There is a required $650 course fee that covers transportation (primarily vans), lodging (we will be staying at historic hotels and motels as well camping at three National Parks/Monuments along the road), some entrance fees at sites visited, and some meals. During the course students will complete a pre-travel research paper, fill a workbook while traveling, and present on a final research topic after spring break.

About the Instructor(s): Troy Lovata , Jason Moore

Troy Lovata, Ph.D. is a Professor in the UNM Honors College and Research Faculty in UNM’s Southwest Hispanic Research Institute, where he has taught courses on landscape, culture, and place for more than a fifteen years. Trained as an Anthropologist and Archaeologist, Troy is especially interested in how people from prehistory through the present conceive of and mark their environment and the paths people etch on the land.

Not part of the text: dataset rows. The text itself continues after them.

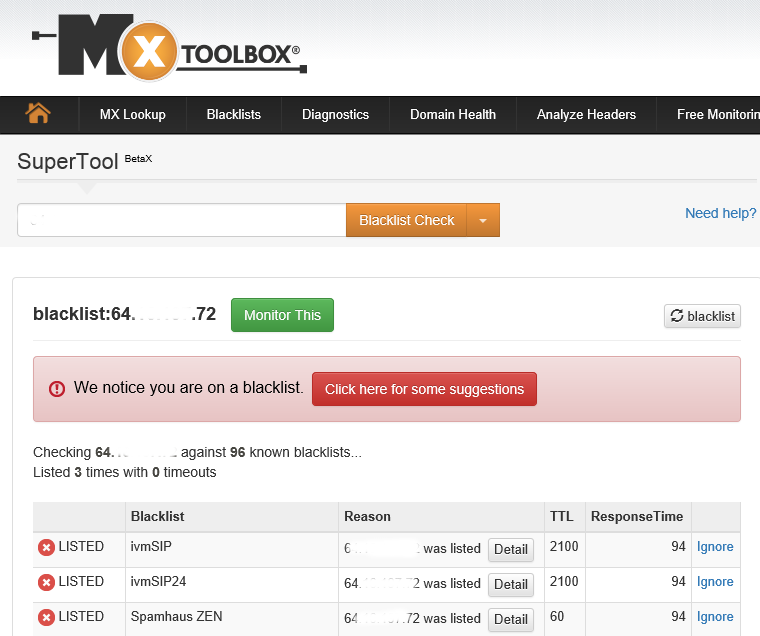Viewport: 760px width, 636px height.
Task: Click Ignore link for ivmSIP24 row
Action: 715,582
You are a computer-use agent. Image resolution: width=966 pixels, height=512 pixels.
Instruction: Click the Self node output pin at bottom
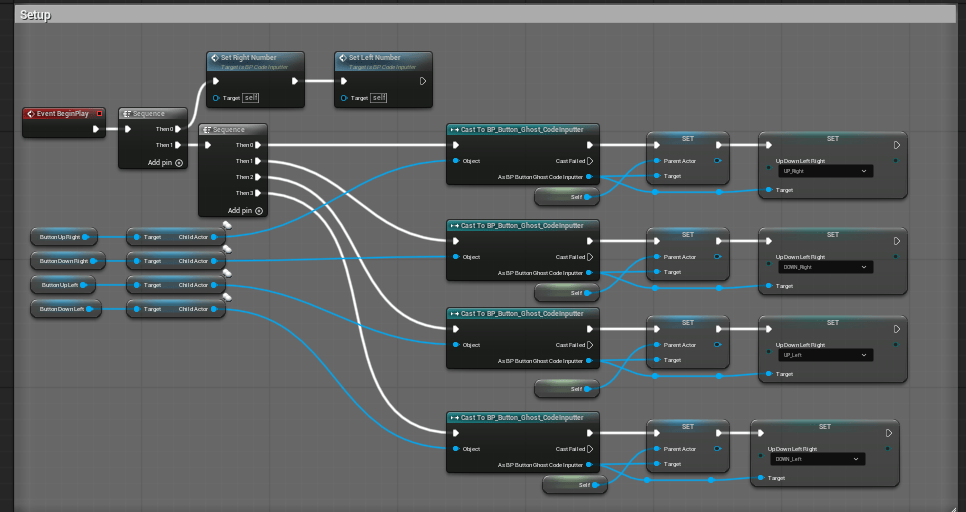(x=595, y=485)
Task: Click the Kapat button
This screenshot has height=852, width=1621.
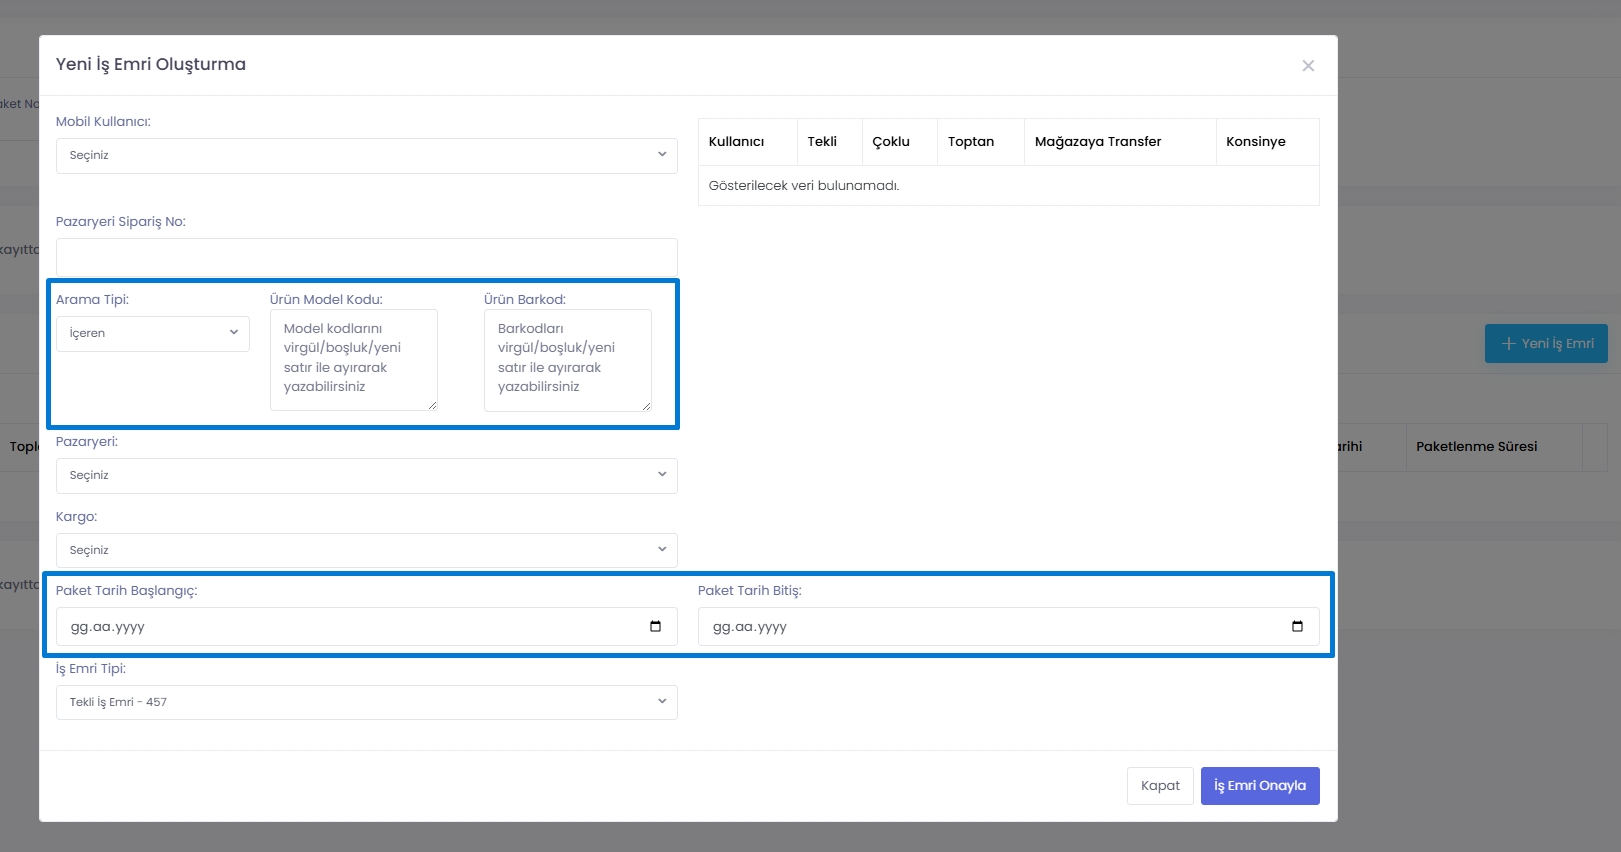Action: (x=1160, y=786)
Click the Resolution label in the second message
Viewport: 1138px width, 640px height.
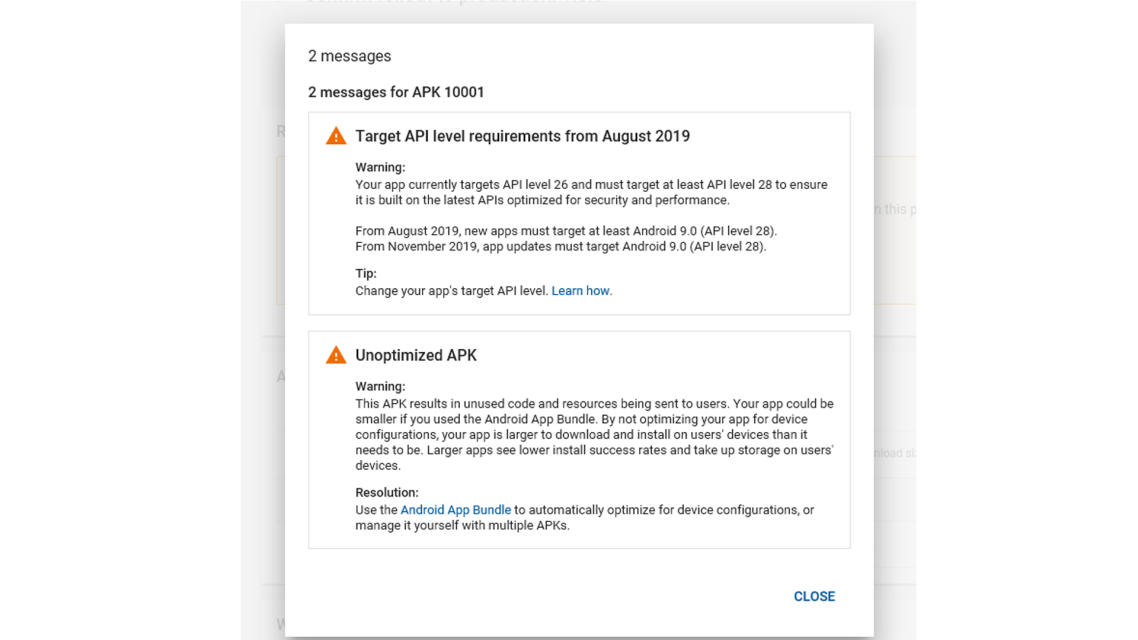tap(385, 492)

Jason Moore received his undergraduate degrees and Ph.D. from the University of Cambridge, and subsequently spent time teaching and researching at Texas A&M University and Dartmouth College. He is most interested in understanding how organisms interacted with each other and their environment during the geological past - bringing fossils to life! His recent research has focused on understanding how ancient mammals respond to climate change, the reproductive ecology of dinosaurs, and the nature of the impactor involved in the extinction of the dinosaurs.